__Passage given__

* * *

Thursday 16 August 2007: Professor Ian Doust, UNSW
Conditional and unconditional decompositions of noncommutative $L^p$ spaces
11:30am (50 minute talk) Rm 15.113
Abstract: In a number of problems in different areas of analysis it has been shown that the condition that one needs is not that a certain set be bounded, but rather that it be ‘$R$ bounded'. This concept has been used, for example, in recent important work of Kalton and Weis and of Le~Merdy, concerning $H^\infty$ functional calculus and maximal regularity, and of Celement, de~Pagter, Sukochev and Witvliet on decompositions of Banach spaces.
In this talk I will show how this concept is used in to proving some theorems that can be thought of, either as concerning particular types of decomposition of Banach spaces, or else concerning particular types of functional calculus. As particular applications of these theorems we get analogues of classical multiplier theorems of harmonic analysis, but now acting on the von Neumann-Schatten spaces $S_p$ rather than on the Lebesgue spaces $L^p$. This is joint work with T.A. Gillespie.
Thursday 9 August 2007: Dr Frithjof Dau, UoW
A Diagrammatic Approach to Formal Logic with Peirce's Existential Graphs
11:30am (50 minute talk) Rm 15.113
Abstract: In the last 20 years interest in visual representations of logic has emerged in different fields (Mathematics, Computer Science, Linguistics and psychology). In knowledge representation there are increasing efforts to elaborate visual representations of mathematical logic. In this talk the system of Existential Graphs (EGs) by Charles Sanders Peirce (1839-1914) is presented. Peirce's original EGs were not developed in a manner suited to contemporary mathematical standards in formal logic. Peirce's system can be understood to be the first elaboration of diagrammatic first order logic, including a model-theoretic semantics and a sound and complete diagrammatic calculus (two properties that did not hold for Frege's Begriffsschrift developed two decades earlier).
In this talk, an introduction into Peirce's original system is given, including Peirce's inference rules which are very different to contemporary calculi for first order logic. The speaker will then show how Peirce's graphs can be elaborated in a precise manner. If the remaining time some proof-theoretic properties of Peirce's rules will be presented.

* * *

__Data excerpt__
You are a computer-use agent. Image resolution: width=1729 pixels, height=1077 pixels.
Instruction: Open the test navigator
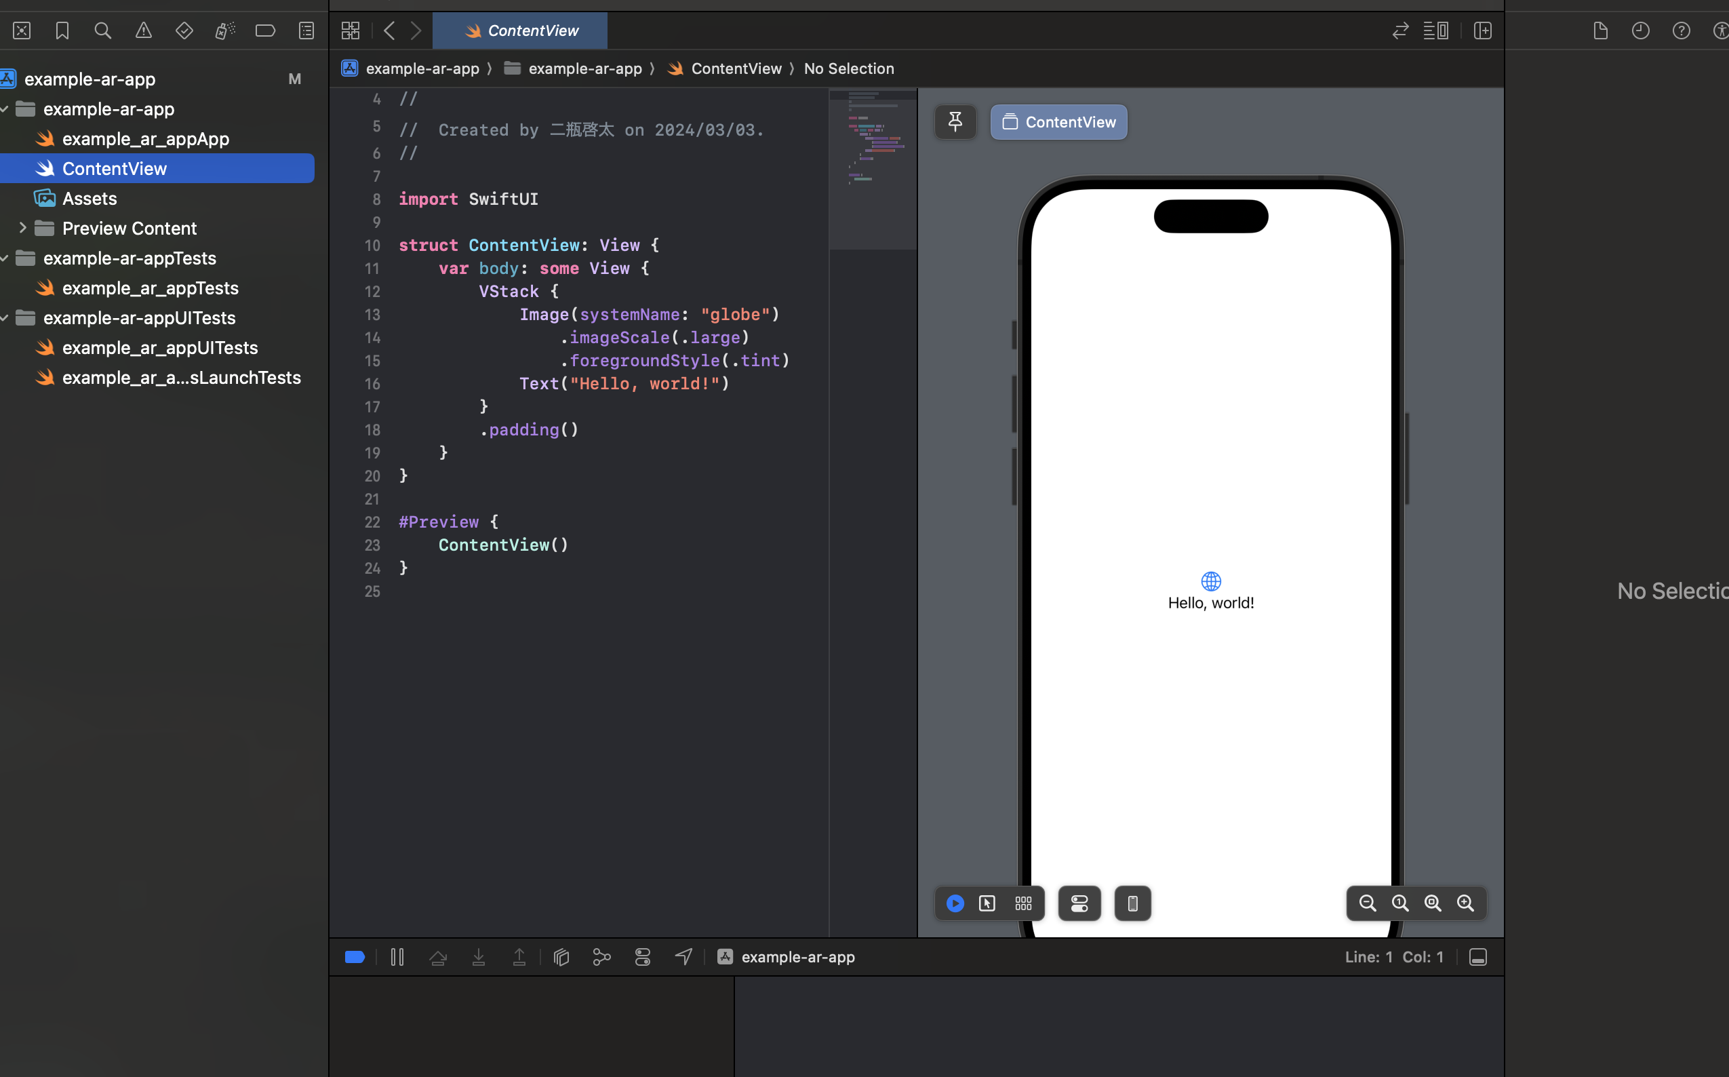pos(184,31)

* * *

__Work to do__
Summarize the seminar announcements in two sentences.

__The completed task__
On Thursday 16 August 2007 at 11:30am in Rm 15.113, Professor Ian Doust of UNSW gives a 50-minute talk on conditional and unconditional decompositions of noncommutative L^p spaces, showing how the concept of R boundedness is used to prove theorems that yield analogues of classical multiplier theorems of harmonic analysis on the von Neumann-Schatten spaces S_p, in joint work with T.A. Gillespie. On Thursday 9 August 2007 at the same time and room, Dr Frithjof Dau of UoW presents Charles Sanders Peirce's Existential Graphs as a diagrammatic approach to formal logic, introducing Peirce's original system and inference rules and showing how the graphs can be elaborated in a precise manner.